Saturday, February 28, 2009

Impossible Is Nothing

I did not sign a contract with Adidas to promote their slogan and what not, and not that I am being paid to pass their slogan around. For the few chess enthusiasts who visit my blog, this is a tribute to all of you, with many hopes that you will return for more. I have posted a beautiful chess puzzle and I sincerely hope that you will return the favor by giving your all in solving this problem.

Here is a little background on the problem which I found in ChessBase.com:


A game begins with 1.e4 and ends in the fifth move with knight takes rook mate.


This may seem like an easy problem at the beginning. However, when you have tried it for a while, you will soon realize why I chose the title of this blog. Furthermore, when you find the solution, all things will become even clearer. Here is what Frederic Freidel, an author for ChessBase.com has to say about this problem:

This is the starting position. All you have to do is enter some legal chess moves, so that the game ends on move five with the stipulated knight takes rook mate. Easy enough, don't you think? Maybe not. When John gave me the problem originally, he sealed the answer in an envelope and asked me to return this unopened, with the solution written on the back. Together with Ken Thompson, one of the people behind Unix and C, I spent many hours trying to solve the problem (and Ken spent at least an hour trying to read the contents of the envelope over a bright light). In the end we tore the thing open and admitted humiliating defeat.

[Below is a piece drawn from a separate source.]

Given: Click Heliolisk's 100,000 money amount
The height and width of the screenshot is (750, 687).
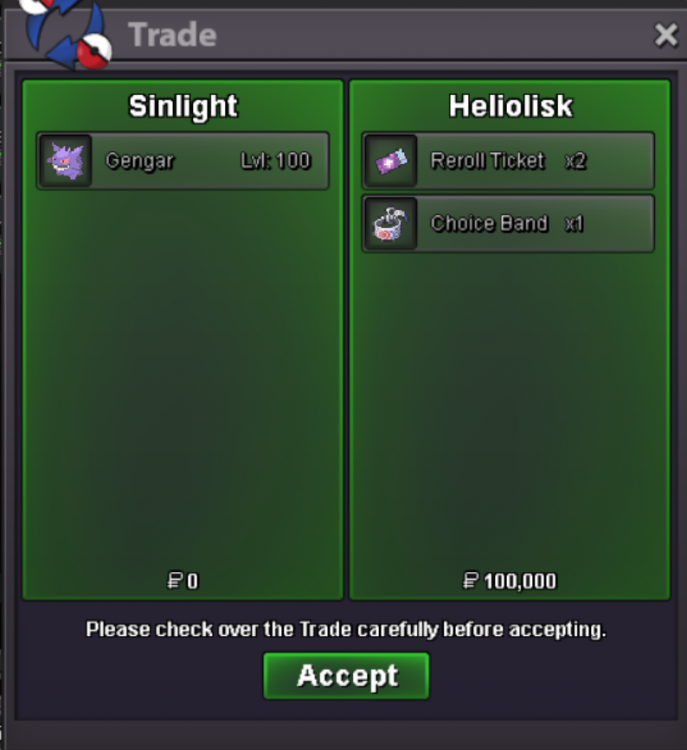Looking at the screenshot, I should (x=520, y=581).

There is a nice story about this problem. In 1986, during the turmoils after Kasparov had won the world championship and was forced to face an immediate rematch, both he and Karpov went to Lucerne to meet with FIDE president Campomanes. I was with them and we had a long car journey together from Zurich to Luzerne. To entertain them I gave the two top players in the world John's puzzle. It kept them busy during the ride and for the next couple of days in the hotel. They couldn't solve it.

Before we parted I did the Nunn on Garry: I sealed the answer in a hotel envelope and told him to return it unopened with the solution. I didn't hear from him for many months. Then one day I came home and found a number of messages with a phone number where I should call Kasparov urgently. I did so and found him in a distraught state. "You are a dead man, Fred," he said, "you have put me in a very embarrassing situation." Turns out he was running a session of his chess school, together with Botvinnik, and he had given the problem to his students. When they couldn't solve it and asked him for the answer he had told them to try for another day. Meanwhile the hunt was on for the envelope, which unfortunately could not be located. When I told him the solution on the phone I could hear Mikhail Botvinnik gasp in the background. And Garry, who was convinced I had stated the problem incorrectly, couldn't believe that he and his students had missed it.

Another little story? I was telling the above to Vishy Anand and Vlady Kramnik two years ago in a little restaurant in Wijk aan Zee. They were listening bemused, thinking that I was probably adding a lot of journalistic dressing to the whole thing. But then suddenly a Grandmaster sitting at the adjacent table turned to us and said, "Are you talking about the problem which Kasparov gave his students back in 1986? Well I was one of the students!" The Grandmaster was Boris Alterman, now grown up and one of the seconds that has helped Garry in some of his matches.